Los Colchoneros zdążyli już zaprzeczyć jakiemukolwiek porozumieniu z Sevillą czy innym klubem. Co ciekawe, jeszcze przed tygodniem wydawało się, że Reyes w styczniu trafi do Galatasaray Stambuł.
Mourinho pozostaje optymistą
Na konferencji prasowej przed spotkaniem Sevilli z Realem Madryt pojawił się Jose Mourinho, którego przed tygodniem zastąpił jego asystent. Portugalczyk jest w dobrym nastroju, mimo kolejnej porażki z FC Barceloną.
- W zeszłym sezonie na koniec roku mieliśmy dwa punkty straty do lidera, teraz jesteśmy prawie w środku rozgrywek i będziemy mieli trzy punkty lub punkt więcej albo tyle samo oczek co Barca. W każdym z tych przypadków, będziemy lepsi aniżeli przed rokiem. Jeśli mamy jakiś problem, to inni mają większy - przyznał Mourinho.
Ofensywny problem reprezentacji Hiszpanii
Selekcjoner mistrzów Europy i świata ma duży orzech do zgryzienia. Poważnej kontuzji doznał David Villa i jego występ na EURO 2012 stoi pod znakiem zapytania. Dodatkowo reszta hiszpańskich napastników nie zachwyca strzelecką formą.
W kadrze na turniej w Polsce i Ukrainie znajdzie się najprawdopodobniej trójka Fernando Torres, Alvaro Negredo i Fernando Llorente, którzy w tym roku strzelili łącznie 45 bramek. Przed rokiem mieli na koncie o 5 trafień więcej, a dwa lata temu 10.
Zniżkę formy notuje szczególnie pierwszy z nich, który nie może wygrać rywalizacji o miejsce w ataku Chelsea Londyn i jest łączony z odejściem ze Stamford Bridge. Hiszpańscy kibice liczą na powrót do reprezentacji Roberto Soldado, który w kadrze ma średnią 0,6 bramki na mecz. Drugą alternatywą jest przesunięcie Cesca Fabregasa do linii ataku. Ponadto w odwodzie pozostaje Adrian z Atletico Madryt.
Sanchez nie zagra o Klubowe Mistrzostwo Świata?
W niedzielnym starciu FC Barcelony z Santosem w barwach Dumy Katalonii na pewno nie wystąpi David Villa. Wątpliwy jest również występ innego napastnika, Alexisa Sancheza.

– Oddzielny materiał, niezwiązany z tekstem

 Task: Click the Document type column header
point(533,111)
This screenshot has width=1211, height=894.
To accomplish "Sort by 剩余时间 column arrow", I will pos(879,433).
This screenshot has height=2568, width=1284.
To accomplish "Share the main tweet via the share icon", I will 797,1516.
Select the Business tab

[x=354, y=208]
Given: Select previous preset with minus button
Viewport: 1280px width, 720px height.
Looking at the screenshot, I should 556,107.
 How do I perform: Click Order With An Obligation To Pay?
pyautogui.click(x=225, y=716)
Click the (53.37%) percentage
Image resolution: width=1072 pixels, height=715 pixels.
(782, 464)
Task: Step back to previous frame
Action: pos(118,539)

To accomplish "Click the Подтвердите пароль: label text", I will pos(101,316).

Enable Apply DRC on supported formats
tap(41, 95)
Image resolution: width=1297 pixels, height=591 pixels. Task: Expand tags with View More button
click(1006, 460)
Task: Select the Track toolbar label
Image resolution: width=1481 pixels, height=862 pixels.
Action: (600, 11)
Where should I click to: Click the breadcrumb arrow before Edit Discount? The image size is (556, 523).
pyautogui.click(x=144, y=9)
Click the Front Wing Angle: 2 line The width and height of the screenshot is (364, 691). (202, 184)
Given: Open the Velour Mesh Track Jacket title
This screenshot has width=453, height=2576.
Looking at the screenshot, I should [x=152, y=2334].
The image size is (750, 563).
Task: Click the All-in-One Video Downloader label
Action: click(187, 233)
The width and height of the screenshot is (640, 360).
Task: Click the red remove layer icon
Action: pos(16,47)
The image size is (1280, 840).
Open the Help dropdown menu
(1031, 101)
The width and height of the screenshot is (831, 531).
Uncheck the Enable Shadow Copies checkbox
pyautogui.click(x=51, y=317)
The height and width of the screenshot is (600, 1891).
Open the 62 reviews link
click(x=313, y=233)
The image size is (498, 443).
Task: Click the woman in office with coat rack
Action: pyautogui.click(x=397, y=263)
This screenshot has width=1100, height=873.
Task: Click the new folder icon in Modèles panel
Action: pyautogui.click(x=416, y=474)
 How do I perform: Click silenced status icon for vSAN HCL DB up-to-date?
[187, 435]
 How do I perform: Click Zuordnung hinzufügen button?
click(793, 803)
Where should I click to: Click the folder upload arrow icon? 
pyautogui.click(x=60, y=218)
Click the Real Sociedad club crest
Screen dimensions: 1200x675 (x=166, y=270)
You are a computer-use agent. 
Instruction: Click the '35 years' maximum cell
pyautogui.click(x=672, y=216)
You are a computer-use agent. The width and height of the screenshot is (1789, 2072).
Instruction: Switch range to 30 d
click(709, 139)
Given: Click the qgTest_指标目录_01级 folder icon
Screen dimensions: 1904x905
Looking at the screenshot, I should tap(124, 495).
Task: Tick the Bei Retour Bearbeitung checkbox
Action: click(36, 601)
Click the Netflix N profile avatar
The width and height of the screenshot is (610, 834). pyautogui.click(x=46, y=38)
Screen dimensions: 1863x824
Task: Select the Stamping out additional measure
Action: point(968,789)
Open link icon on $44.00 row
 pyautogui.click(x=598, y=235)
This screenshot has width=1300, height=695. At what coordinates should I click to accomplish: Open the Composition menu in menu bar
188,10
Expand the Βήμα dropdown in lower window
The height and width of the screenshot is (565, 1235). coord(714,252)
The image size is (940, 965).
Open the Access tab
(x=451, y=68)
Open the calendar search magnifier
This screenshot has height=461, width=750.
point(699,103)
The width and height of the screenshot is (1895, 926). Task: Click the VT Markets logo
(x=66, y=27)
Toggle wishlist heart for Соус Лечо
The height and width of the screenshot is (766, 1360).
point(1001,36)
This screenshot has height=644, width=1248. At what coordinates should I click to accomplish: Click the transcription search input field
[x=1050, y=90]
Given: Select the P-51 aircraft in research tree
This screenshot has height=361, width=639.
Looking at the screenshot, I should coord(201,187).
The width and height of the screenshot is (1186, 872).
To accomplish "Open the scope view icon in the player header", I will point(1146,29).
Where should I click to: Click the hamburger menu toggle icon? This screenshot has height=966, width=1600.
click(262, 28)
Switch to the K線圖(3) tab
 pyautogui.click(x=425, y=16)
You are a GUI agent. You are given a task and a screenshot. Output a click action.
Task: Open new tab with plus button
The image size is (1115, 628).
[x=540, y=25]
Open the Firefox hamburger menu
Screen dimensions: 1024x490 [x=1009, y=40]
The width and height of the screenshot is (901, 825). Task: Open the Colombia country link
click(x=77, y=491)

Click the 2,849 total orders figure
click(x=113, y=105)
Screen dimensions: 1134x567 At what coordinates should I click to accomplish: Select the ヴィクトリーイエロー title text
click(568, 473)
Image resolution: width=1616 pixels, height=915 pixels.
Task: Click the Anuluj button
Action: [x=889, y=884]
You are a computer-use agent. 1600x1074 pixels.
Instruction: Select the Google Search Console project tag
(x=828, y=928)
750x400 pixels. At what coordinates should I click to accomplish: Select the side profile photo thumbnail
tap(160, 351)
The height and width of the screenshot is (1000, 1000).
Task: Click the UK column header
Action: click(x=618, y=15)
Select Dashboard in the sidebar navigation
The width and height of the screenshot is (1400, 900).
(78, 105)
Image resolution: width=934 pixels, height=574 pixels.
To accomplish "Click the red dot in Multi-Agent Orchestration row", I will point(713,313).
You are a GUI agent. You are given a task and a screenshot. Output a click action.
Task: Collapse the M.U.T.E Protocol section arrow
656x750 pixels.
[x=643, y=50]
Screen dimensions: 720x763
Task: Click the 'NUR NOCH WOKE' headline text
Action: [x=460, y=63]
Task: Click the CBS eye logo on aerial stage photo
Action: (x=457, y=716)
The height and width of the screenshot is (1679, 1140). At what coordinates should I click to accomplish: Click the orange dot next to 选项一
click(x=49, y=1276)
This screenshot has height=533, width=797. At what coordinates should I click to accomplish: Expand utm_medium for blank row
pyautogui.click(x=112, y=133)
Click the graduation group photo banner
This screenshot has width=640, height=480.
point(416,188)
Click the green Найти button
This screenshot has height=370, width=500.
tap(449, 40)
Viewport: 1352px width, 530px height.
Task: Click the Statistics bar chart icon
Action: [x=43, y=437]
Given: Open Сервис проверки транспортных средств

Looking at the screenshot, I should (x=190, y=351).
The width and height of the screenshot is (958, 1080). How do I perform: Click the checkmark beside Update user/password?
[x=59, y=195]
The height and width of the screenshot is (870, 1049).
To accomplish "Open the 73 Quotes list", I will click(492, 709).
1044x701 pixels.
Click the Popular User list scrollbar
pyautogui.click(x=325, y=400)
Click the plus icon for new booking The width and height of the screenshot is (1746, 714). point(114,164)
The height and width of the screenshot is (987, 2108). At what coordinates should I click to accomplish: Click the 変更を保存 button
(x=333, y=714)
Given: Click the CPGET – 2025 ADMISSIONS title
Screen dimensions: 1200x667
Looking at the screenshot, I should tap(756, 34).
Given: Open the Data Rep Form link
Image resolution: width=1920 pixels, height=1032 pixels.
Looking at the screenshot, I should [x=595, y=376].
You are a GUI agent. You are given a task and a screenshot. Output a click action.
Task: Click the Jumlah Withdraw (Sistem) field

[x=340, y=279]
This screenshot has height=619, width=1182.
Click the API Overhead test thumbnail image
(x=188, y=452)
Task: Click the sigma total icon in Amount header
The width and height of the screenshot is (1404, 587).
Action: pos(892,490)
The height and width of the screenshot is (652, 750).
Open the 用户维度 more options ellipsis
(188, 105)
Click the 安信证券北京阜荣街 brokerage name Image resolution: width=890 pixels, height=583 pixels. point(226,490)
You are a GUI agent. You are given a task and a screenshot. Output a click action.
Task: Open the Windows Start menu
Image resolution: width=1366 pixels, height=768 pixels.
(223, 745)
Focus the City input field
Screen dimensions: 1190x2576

Chilijczyk w starciu z Al Sadd doznał lekkiego naciągnięcia mięśnia w udzie i w piątek ćwiczył jedynie na siłowni. W tej sytuacji szansę od pierwszego gwizdka może otrzymać Isaac Cuenca, który zmienił Sancheza w półfinałowym meczu.
Montoya przedłuży kontrakt
Włodarze FC Barcelony potwierdzili ostatnie doniesienia i w przyszłą środę podpiszą nową umowę z Martinem Montoyą. Boczny defensor ma pozostać na Camp Nou do 2014 roku. Jego klauzula wykupu do końca tego sezonu wyniesie 12 mln euro, a następnie automatycznie zostanie podwyższona do 20 mln.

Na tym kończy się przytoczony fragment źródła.